# BRIEF
Beginning with the line that contains "The width and height of the screenshot is (705, 1024)." in the material below, print each line exactly until the line that contains "Image resolution: width=1540" has been printed, then stop.

# GIVEN INFORMATION

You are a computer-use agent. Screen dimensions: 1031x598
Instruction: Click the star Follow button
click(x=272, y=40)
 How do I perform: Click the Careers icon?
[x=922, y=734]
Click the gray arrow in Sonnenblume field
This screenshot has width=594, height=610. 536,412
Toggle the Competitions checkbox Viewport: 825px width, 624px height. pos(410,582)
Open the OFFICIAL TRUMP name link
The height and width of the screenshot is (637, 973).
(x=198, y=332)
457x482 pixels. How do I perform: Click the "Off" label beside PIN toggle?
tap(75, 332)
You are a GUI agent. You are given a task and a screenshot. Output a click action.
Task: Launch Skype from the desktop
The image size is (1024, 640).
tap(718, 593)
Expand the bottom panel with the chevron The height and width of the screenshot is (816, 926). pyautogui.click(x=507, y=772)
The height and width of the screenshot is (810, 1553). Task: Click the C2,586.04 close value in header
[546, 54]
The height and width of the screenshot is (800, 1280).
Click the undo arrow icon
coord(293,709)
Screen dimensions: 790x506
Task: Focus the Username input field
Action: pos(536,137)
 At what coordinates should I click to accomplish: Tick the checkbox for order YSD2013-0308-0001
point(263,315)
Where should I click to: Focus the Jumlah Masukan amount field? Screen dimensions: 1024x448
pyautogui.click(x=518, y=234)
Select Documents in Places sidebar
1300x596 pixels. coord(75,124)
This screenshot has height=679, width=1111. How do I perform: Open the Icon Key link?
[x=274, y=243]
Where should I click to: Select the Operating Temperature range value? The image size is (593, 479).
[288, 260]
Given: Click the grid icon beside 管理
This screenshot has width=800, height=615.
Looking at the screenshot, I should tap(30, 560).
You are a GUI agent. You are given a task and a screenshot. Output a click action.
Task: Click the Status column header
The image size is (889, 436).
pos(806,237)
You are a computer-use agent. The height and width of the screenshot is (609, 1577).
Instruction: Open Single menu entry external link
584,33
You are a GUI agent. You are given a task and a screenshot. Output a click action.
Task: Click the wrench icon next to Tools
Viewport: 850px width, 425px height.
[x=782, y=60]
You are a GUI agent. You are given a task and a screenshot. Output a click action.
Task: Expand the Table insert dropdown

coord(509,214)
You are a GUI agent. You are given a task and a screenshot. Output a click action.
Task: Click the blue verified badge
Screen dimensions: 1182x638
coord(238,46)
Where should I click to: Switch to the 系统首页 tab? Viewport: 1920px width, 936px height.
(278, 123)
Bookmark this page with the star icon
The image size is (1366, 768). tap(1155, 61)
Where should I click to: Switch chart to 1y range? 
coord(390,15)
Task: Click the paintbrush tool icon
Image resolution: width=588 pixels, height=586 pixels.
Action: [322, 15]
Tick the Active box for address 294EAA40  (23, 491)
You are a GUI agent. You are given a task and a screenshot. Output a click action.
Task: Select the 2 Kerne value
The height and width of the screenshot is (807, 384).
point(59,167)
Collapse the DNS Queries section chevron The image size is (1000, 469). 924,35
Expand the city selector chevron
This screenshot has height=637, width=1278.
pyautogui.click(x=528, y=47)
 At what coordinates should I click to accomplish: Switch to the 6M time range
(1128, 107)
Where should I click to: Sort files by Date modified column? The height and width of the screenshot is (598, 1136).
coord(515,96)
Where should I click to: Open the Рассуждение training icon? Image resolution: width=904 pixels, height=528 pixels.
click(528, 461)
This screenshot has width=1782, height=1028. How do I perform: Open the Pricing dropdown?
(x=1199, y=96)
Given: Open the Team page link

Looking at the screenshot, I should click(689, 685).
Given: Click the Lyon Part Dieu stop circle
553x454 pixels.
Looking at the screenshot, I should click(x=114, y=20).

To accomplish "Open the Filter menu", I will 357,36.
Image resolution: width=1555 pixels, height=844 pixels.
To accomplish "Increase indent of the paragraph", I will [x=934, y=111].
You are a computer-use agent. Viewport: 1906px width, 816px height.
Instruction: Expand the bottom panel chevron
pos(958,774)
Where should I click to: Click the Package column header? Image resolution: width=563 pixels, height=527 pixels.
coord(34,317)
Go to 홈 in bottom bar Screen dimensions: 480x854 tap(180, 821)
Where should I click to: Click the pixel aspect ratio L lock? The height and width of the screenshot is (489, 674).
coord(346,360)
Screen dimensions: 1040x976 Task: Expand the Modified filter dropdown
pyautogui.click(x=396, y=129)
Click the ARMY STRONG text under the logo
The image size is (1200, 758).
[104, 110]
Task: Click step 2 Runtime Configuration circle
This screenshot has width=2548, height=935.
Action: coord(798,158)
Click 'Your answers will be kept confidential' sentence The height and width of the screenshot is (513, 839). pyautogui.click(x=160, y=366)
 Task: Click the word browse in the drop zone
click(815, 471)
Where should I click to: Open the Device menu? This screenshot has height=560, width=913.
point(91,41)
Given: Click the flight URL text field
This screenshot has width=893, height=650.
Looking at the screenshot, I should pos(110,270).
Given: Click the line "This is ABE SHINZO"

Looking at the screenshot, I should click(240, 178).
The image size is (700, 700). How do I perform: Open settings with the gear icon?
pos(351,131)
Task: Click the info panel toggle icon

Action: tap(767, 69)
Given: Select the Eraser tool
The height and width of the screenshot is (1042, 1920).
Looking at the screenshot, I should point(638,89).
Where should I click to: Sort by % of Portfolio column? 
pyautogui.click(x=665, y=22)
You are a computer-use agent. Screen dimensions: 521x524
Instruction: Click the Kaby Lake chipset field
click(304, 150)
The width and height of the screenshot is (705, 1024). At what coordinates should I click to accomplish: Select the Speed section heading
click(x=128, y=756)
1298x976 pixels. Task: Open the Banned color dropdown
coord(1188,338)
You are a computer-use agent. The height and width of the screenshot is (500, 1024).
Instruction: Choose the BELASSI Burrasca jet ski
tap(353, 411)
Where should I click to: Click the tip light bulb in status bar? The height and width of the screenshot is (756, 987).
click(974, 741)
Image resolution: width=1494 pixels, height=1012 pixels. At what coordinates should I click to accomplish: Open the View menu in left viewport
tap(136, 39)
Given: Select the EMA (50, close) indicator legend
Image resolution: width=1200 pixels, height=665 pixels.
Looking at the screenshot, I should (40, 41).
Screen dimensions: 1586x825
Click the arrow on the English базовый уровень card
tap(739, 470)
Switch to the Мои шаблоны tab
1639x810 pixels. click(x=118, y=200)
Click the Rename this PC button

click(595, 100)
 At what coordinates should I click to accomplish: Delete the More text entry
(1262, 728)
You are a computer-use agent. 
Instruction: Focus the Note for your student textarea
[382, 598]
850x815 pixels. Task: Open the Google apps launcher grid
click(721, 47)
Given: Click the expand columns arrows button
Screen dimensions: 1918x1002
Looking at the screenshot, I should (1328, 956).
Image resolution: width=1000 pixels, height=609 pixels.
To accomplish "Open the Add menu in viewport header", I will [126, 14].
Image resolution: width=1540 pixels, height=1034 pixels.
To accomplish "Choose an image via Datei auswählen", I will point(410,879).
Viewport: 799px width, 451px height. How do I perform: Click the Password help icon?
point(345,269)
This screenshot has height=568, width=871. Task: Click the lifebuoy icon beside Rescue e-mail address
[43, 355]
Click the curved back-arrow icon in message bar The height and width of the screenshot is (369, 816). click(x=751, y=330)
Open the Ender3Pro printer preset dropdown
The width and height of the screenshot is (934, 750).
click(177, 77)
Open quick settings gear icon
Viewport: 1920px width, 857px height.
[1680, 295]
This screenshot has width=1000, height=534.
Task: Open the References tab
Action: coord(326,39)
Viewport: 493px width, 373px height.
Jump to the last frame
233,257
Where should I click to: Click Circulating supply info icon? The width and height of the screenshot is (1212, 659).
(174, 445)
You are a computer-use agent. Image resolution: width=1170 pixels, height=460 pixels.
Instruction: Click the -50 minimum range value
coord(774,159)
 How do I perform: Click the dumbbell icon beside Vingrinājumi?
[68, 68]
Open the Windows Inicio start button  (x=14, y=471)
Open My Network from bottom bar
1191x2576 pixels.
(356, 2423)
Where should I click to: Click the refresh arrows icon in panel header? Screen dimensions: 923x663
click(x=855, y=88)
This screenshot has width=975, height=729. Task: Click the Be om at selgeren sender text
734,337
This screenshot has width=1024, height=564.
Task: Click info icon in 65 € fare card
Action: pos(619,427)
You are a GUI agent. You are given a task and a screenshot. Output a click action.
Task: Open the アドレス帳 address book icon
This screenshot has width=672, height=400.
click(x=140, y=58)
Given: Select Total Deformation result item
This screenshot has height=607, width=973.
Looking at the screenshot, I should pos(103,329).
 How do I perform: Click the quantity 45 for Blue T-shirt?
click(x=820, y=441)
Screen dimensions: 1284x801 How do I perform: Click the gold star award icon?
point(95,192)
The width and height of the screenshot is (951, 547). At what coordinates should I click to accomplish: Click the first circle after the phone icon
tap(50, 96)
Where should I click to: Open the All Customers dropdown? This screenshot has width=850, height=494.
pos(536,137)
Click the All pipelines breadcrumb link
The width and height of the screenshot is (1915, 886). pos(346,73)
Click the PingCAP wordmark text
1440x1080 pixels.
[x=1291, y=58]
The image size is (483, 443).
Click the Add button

# TASK SOLUTION
The width and height of the screenshot is (705, 1024). At what coordinates should I click to accomplish: Select the Speed section heading
click(x=128, y=756)
1298x976 pixels. Task: Open the Banned color dropdown
coord(1188,338)
You are a computer-use agent. The height and width of the screenshot is (500, 1024).
Instruction: Choose the BELASSI Burrasca jet ski
tap(353, 411)
Where should I click to: Click the tip light bulb in status bar? The height and width of the screenshot is (756, 987).
click(974, 741)
Image resolution: width=1494 pixels, height=1012 pixels. At what coordinates should I click to accomplish: Open the View menu in left viewport
tap(136, 39)
Given: Select the EMA (50, close) indicator legend
Image resolution: width=1200 pixels, height=665 pixels.
Looking at the screenshot, I should (40, 41).
Screen dimensions: 1586x825
Click the arrow on the English базовый уровень card
tap(739, 470)
Switch to the Мои шаблоны tab
1639x810 pixels. click(x=118, y=200)
Click the Rename this PC button

click(595, 100)
 At what coordinates should I click to accomplish: Delete the More text entry
(1262, 728)
You are a computer-use agent. 
Instruction: Focus the Note for your student textarea
[382, 598]
850x815 pixels. Task: Open the Google apps launcher grid
click(721, 47)
Given: Click the expand columns arrows button
Screen dimensions: 1918x1002
Looking at the screenshot, I should (1328, 956).
Image resolution: width=1000 pixels, height=609 pixels.
To accomplish "Open the Add menu in viewport header", I will [126, 14].
Image resolution: width=1540 pixels, height=1034 pixels.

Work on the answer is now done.